++++ Provided data ++++

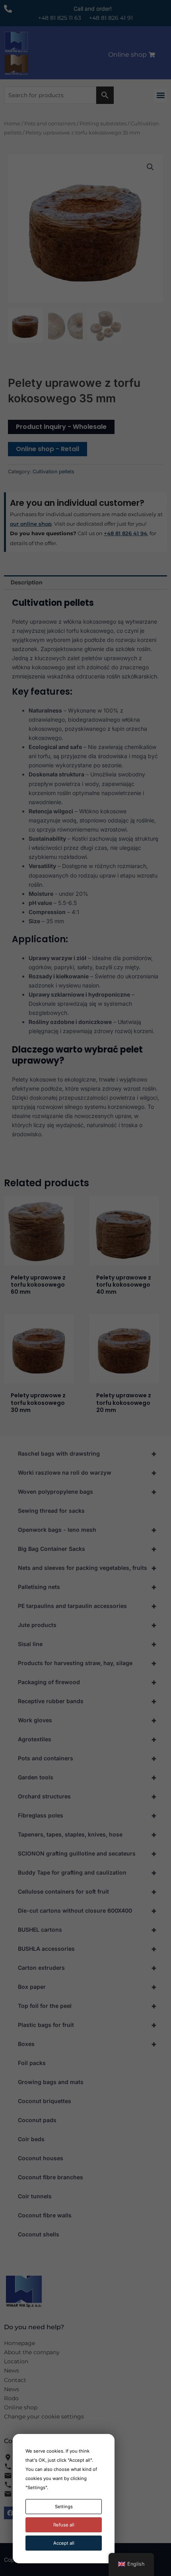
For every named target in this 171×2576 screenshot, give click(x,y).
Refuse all (63, 2525)
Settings (64, 2506)
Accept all (63, 2543)
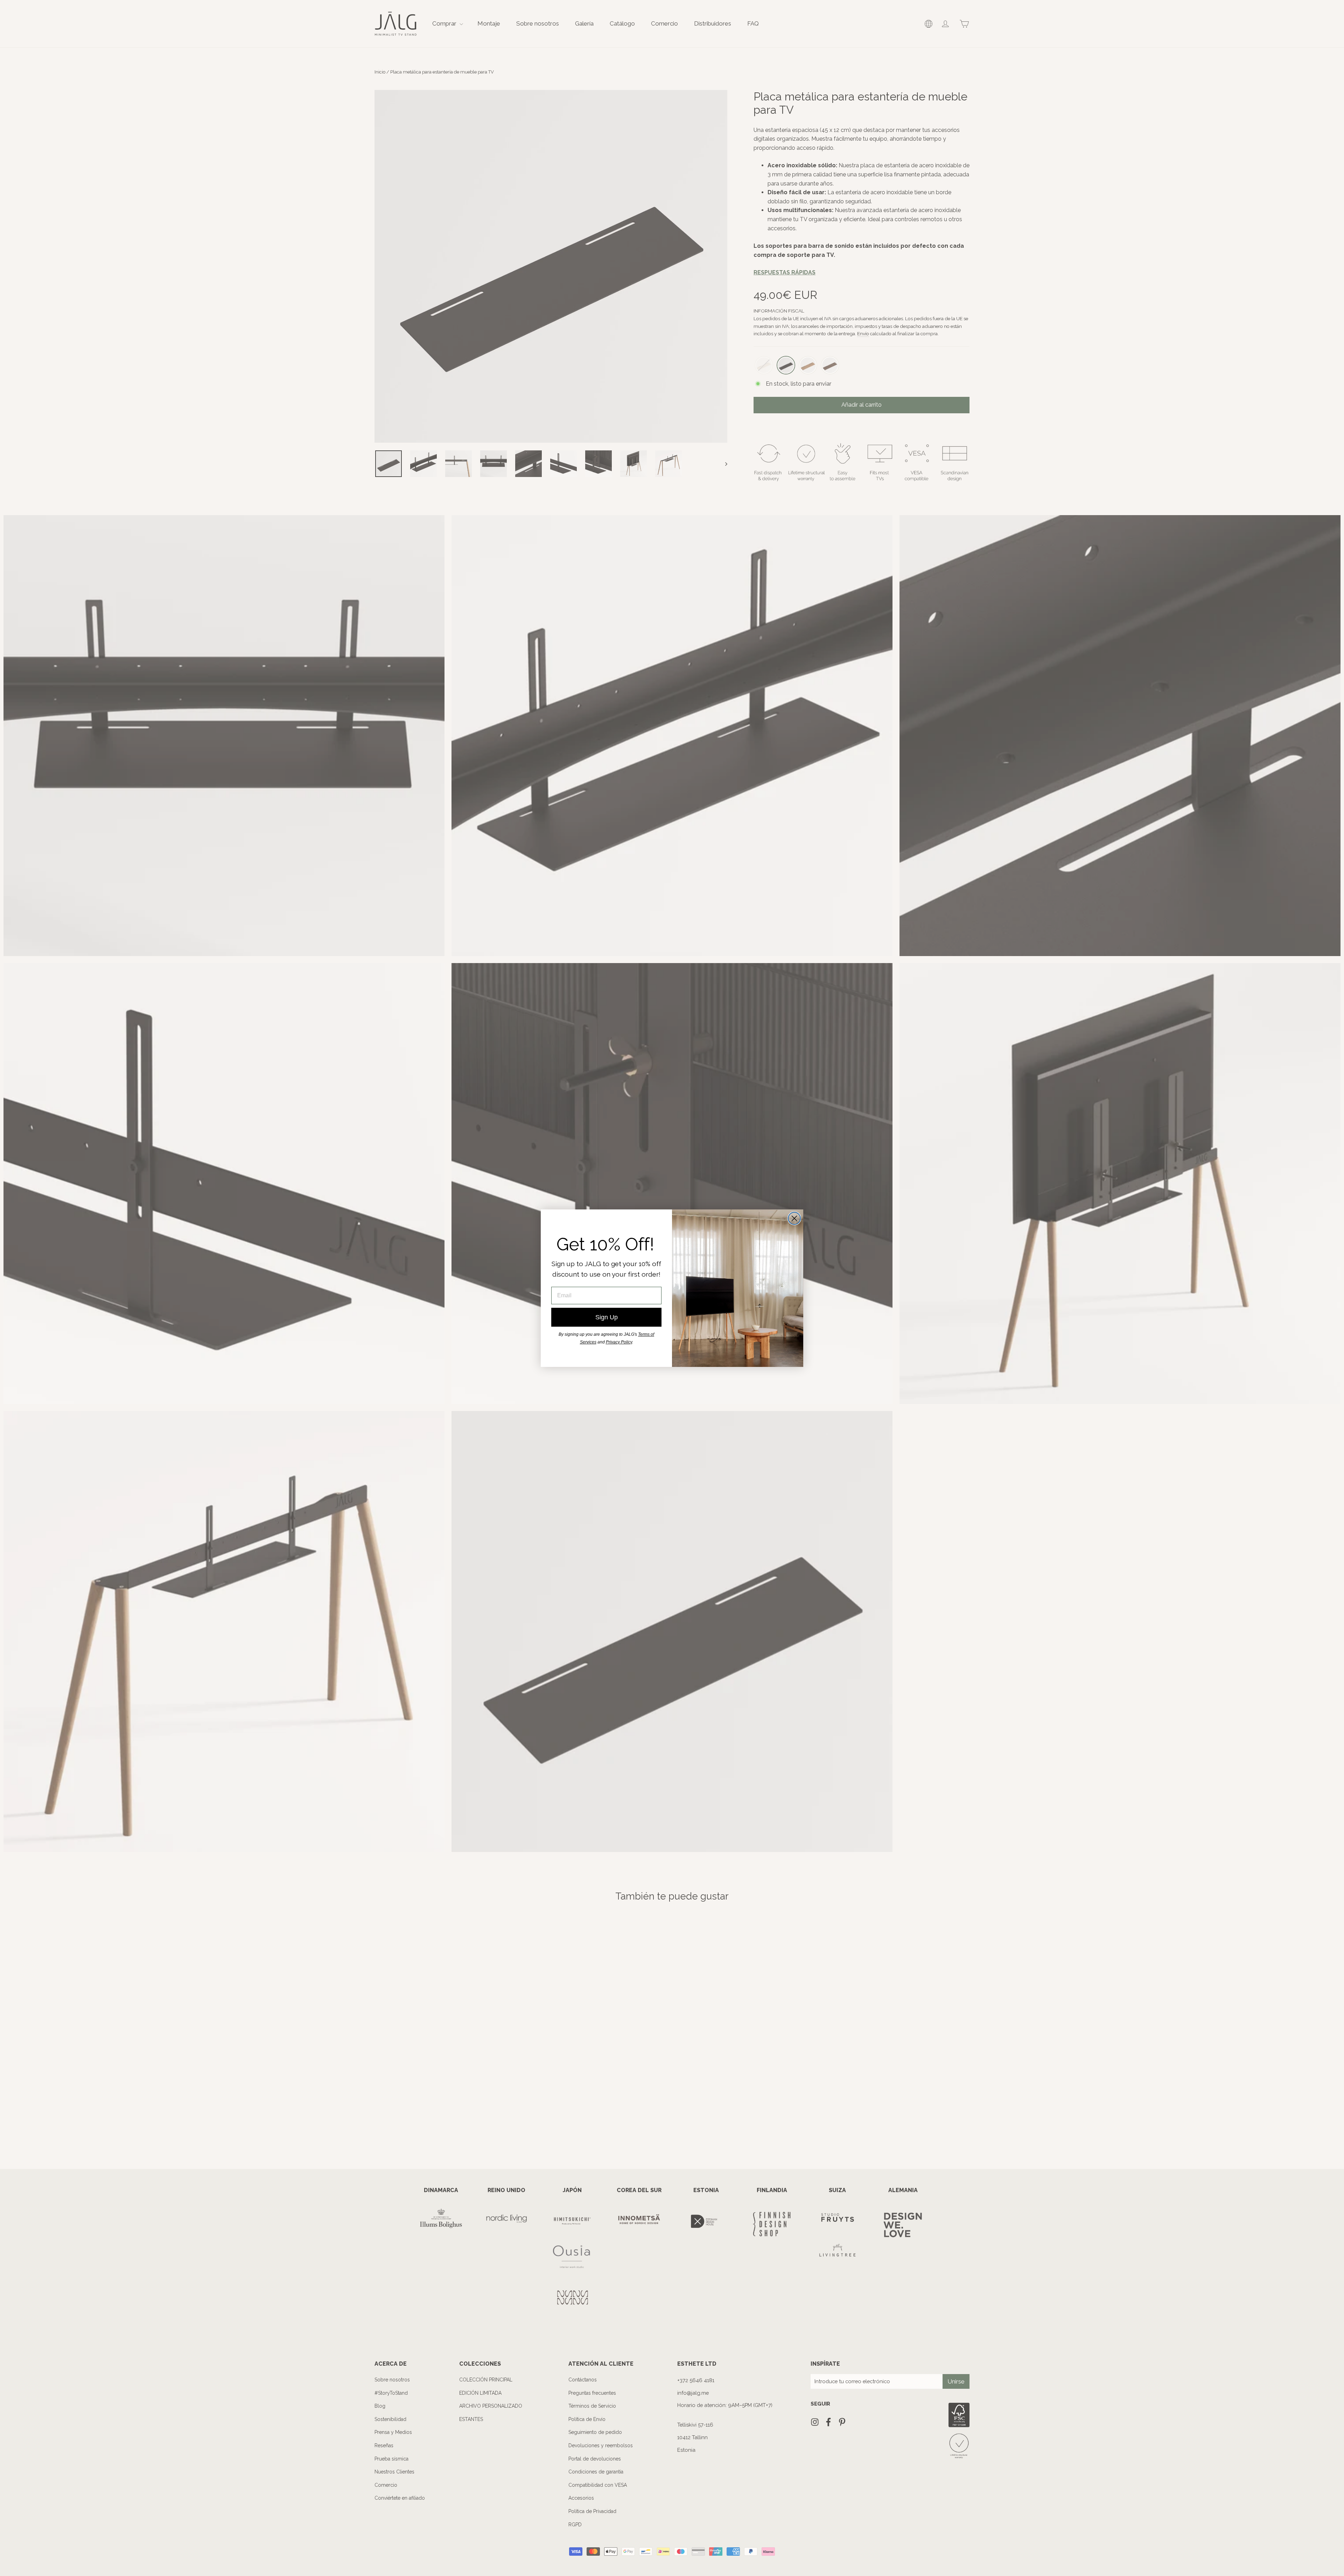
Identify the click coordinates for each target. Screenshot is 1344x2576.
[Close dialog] (794, 1218)
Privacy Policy (619, 1342)
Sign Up (606, 1317)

++++

### Exercise directions
Your answer should be every line above that contains the word "target".

### Solved problem
For every named target in this 171×2576 screenshot, give click(x,y).
Identify the click coordinates for each target. Screenshot is 1344x2576.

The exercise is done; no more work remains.